■ **Your instructions**
Copy exactly. Begin at the line containing "Click the Filters section heading" and stop at the last line of the entries, omitting any pictures.

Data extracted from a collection
====================
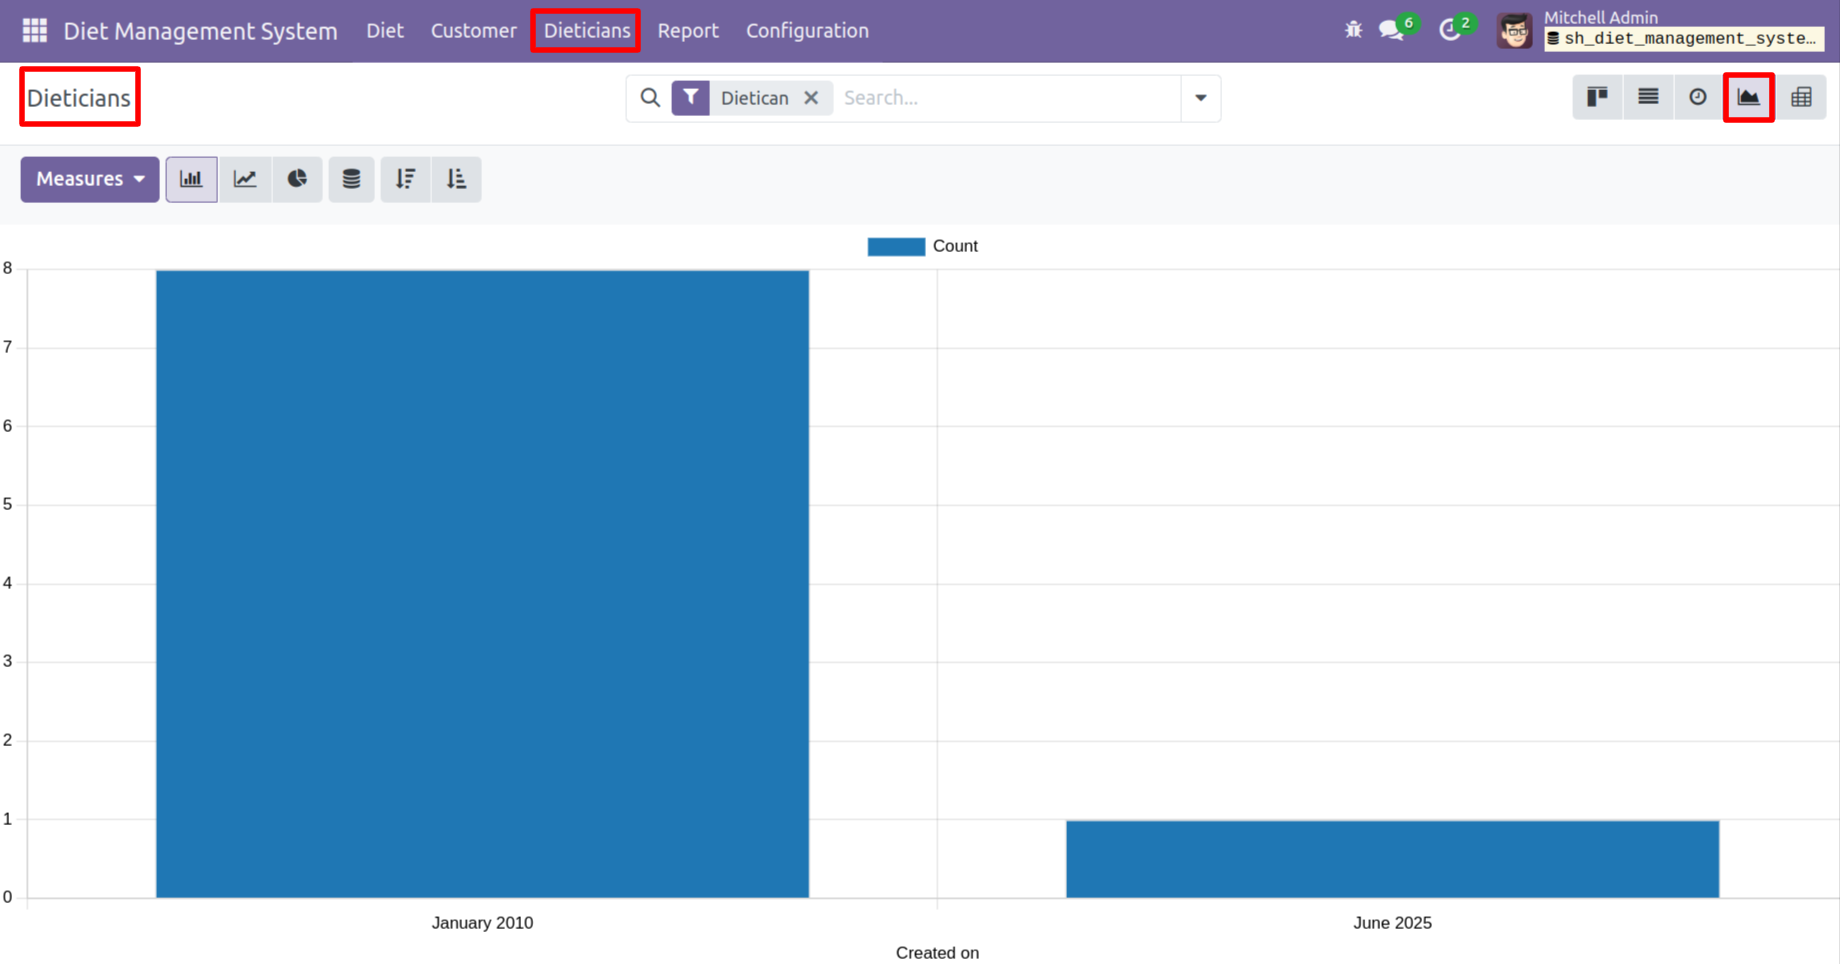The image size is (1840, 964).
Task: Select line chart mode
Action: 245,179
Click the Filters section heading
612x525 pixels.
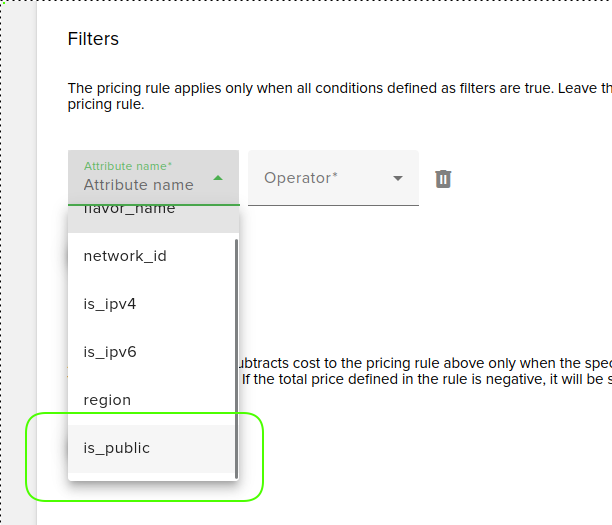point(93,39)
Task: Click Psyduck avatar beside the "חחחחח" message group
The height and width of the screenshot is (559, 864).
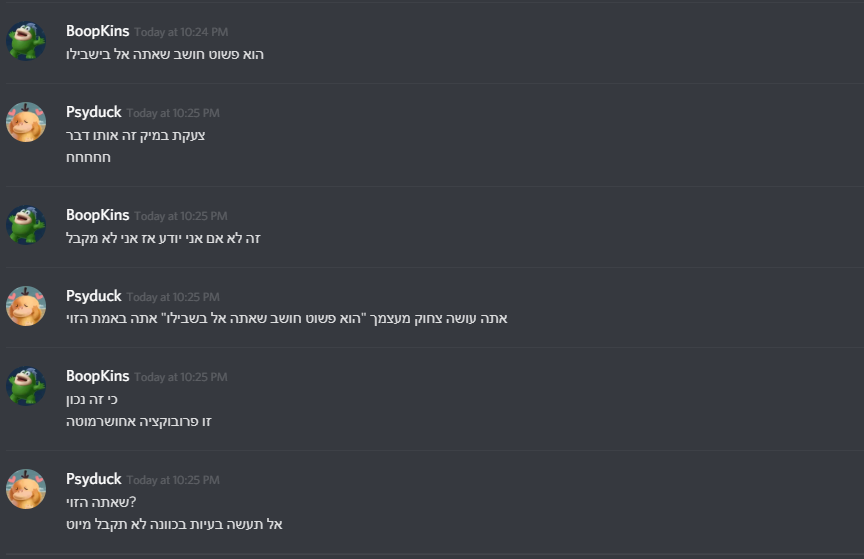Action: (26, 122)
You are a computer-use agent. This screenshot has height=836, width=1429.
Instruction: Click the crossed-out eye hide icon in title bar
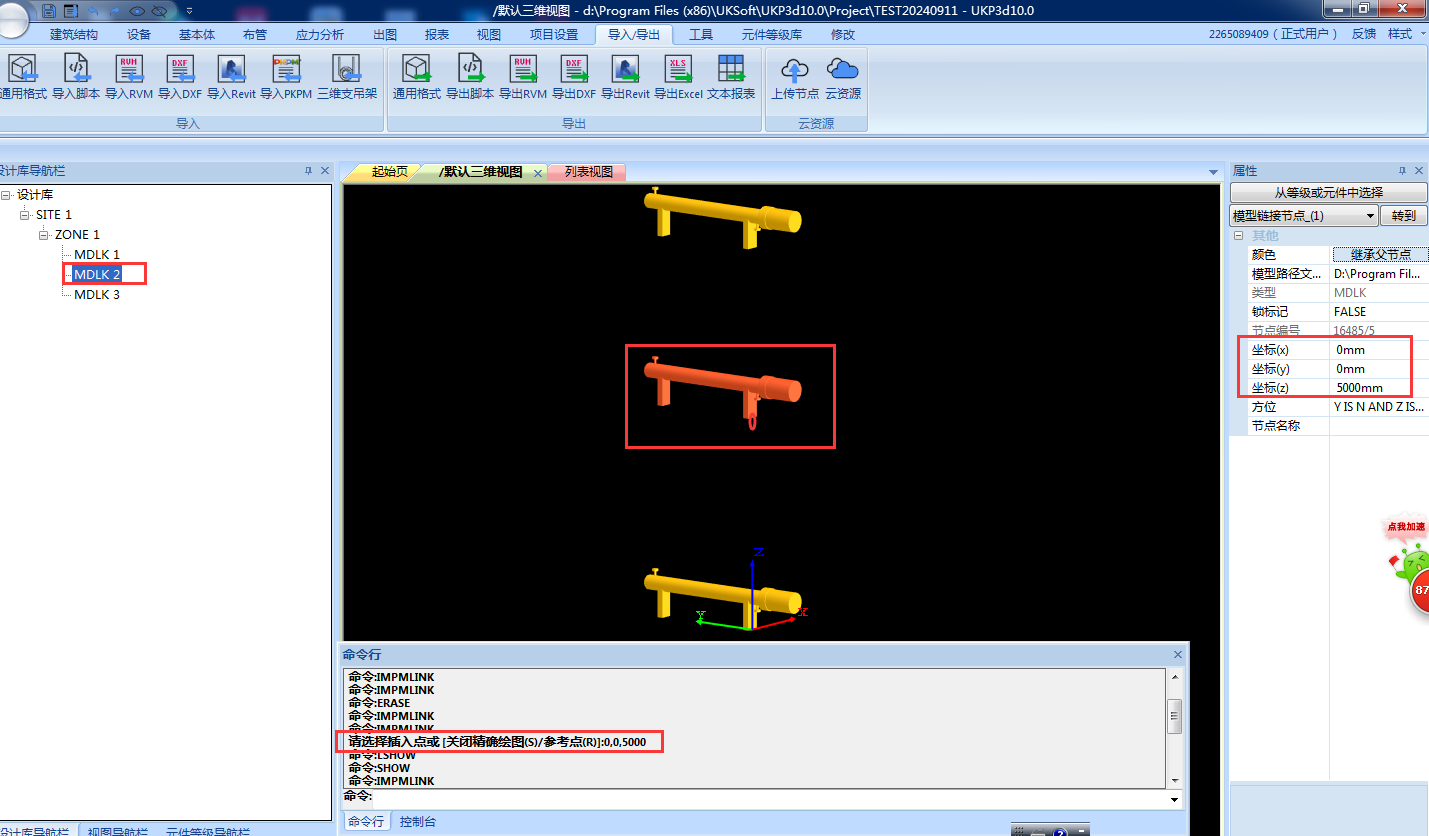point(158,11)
====================
■ **Exercise output**
Click the Filters section heading
612x525 pixels.
point(93,39)
Task: Click Psyduck avatar beside the "חחחחח" message group
The height and width of the screenshot is (559, 864).
Action: (26, 122)
You are a computer-use agent. This screenshot has height=836, width=1429.
Instruction: Click the crossed-out eye hide icon in title bar
point(158,11)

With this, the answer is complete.